> **DIRECTIONS**:
Answer these from the solar system sizing text below:
(a) What minimum indoor temperature does the text give?
(b) Which month has the highest ratio in the Step 1 table, and what is that ratio?
(c) What value is given for the irradiance safety parameter?

> **DOCUMENT TEXT**:
┏━━
Average daily watt-hours required (April - September) | = Total average daily DC watt-hours (April - October) + Total average daily AC watt-hours (April - September) |
---|---|
= 140 Wh |
Average daily watt-hours required (April - September) | = Total average daily DC watt-hours (October - March) + Total average daily AC watt-hours (October - March) |
---|---|
= 140 Wh |
Weather and solar resource evaluation
Maximum ambient temperature = 23°C
Minimum ambient temperature = 2°C
Maximum indoor temperature = 20°C
Minimum indoor temperature = 10°C
Load and solar resource comparison
Step 1: Determine monthly ratio of energy demand to solar resource
Month | Average monthly insolation | Total average daily energy demand | Ratio |
---|---|---|---|
January | 193.85 kWh/m² | 140 Wh | .722 |
February | 162.2 kWh/m² | 140 Wh | .86 |
March | 179.81 kWh/m² | 140 Wh | .78 |
April | 174.98 kWh/m² | 140 Wh | .8 |
May | 214.31 kWh/m² | 140 Wh | .65 |
June | 200.05 kWh/m² | 140 Wh | .7 |
July | 210.35 kWh/m² | 140 Wh | .67 |
August | 229.96 kWh/m² | 140 Wh | .61 |
September | 126.87 kWh/m² | 140 Wh | 1.1 |
October | 214.82 kWh/m² | 140 Wh | .65 |
November | 212.91 kWh/m² | 140 Wh | .66 |
December | 176.98 kWh/m² | 140 Wh | .79 |
- Month: The month of the year.
- Average monthly insolation: Solar resource data obtained for the location from Weather and solar resource evaluation.
- Total average daily energy demand for the month from the load evaluation.
- Ratio = Total average daily energy demand ÷ Average monthly insolation
Step 2: Determine design values
Design daily insolation | = Average monthly insolation from month with the highest ratio ÷ 30 |
---|---|
= 126.87 kWh/m² ÷ 30 = 4.23 kWh/m² |
Design daily watt-hours required | = Total average daily energy demand from month with the highest ratio |
---|---|
= 140 Wh |
Design parameters
System voltage parameter = 12 V
- The system, based upon the load evaluation, will be relatively small. A 12 V system makes the most sense.
Irradiance safety parameter = 1.25
- The irradiance safety parameter is always the same.
┗━━
> **RECORD LIST**:
┏━━
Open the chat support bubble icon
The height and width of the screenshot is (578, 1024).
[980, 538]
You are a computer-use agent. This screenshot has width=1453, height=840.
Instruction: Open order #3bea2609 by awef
┗━━
> **REPLY**:
(a) 10°C
(b) September, with a ratio of 1.1
(c) 1.25